If you can afford to purchase a home right now, it’s still a great time, because home values are still low and tax benefits are still numerous. So, whether you’re a current homeowner, or thinking about purchasing your first home, it’s important to know about the tax write-offs available to homeowners, so you can take advantage of all of the great benefits available to you simply for owning a home. Here are three tax write offs for homeowners:
Mortgage Interest: Mortgage interest is the interest you pay on your home loan. The mortgage interest deduction allows you to reduce your taxable income by the amount of interest you pay on the home loan each year.To receive a tax deduction for your mortgage interest, choose to itemize deductions, and make sure that your deductions exceed the standard deduction. It is also possible to deduct mortgage points, which some homebuyers purchase during the process of buying a home in order to lower their mortgage interest rate.
Property Taxes & Real Estate Taxes: Taking advantage of these tax breaks can be especially helpful, especially if you live in an area in which the property taxes are in the double digits.
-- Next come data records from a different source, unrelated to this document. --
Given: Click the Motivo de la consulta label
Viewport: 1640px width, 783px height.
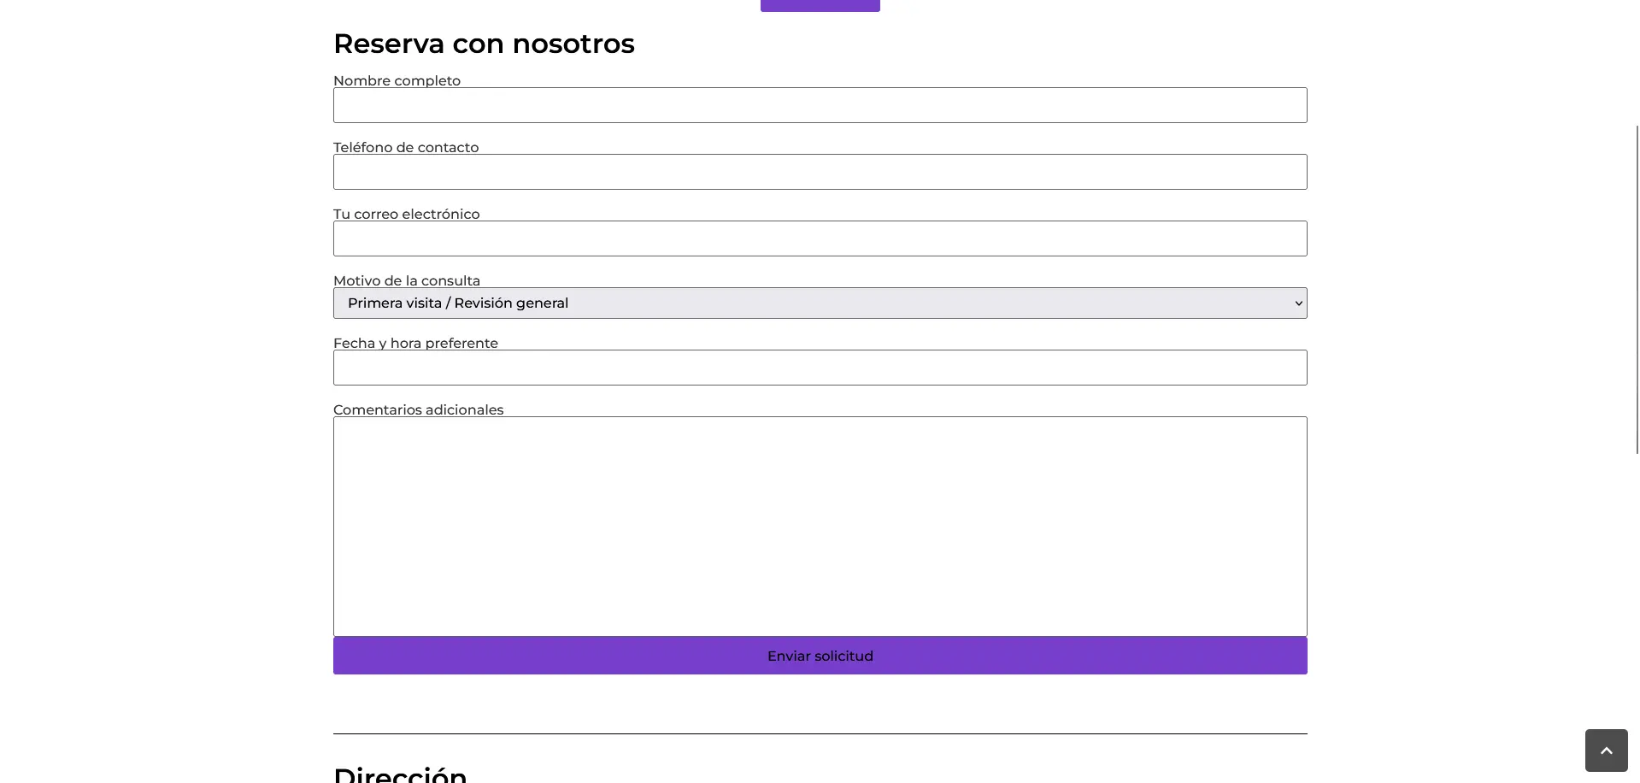Looking at the screenshot, I should (x=406, y=280).
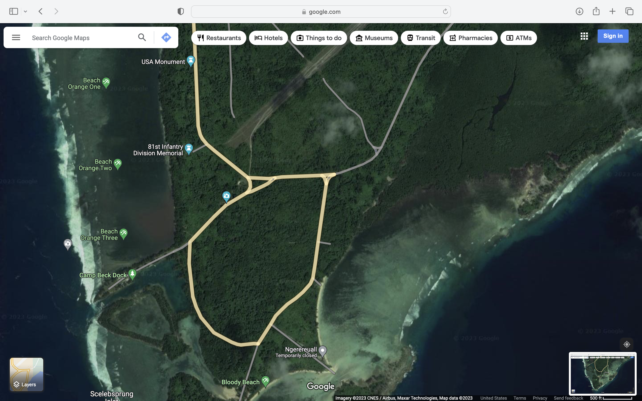Toggle the Layers map view
The height and width of the screenshot is (401, 642).
27,374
Real estate taxes paid at closing can also be written off.
Closing Costs: The cost of closing on a home can seem almost unreasonable at times, but closing costs have tax benefits for you in the year that you pay them.
Although all homeowners are eligible for tax breaks, “the amount of tax breaks depends on the size of your mortgage and your income bracket”, according to writers for Fox Business, so talk to your real estate agent, financial planner, and/or lender about the financial perks you’ll receive for owning your home.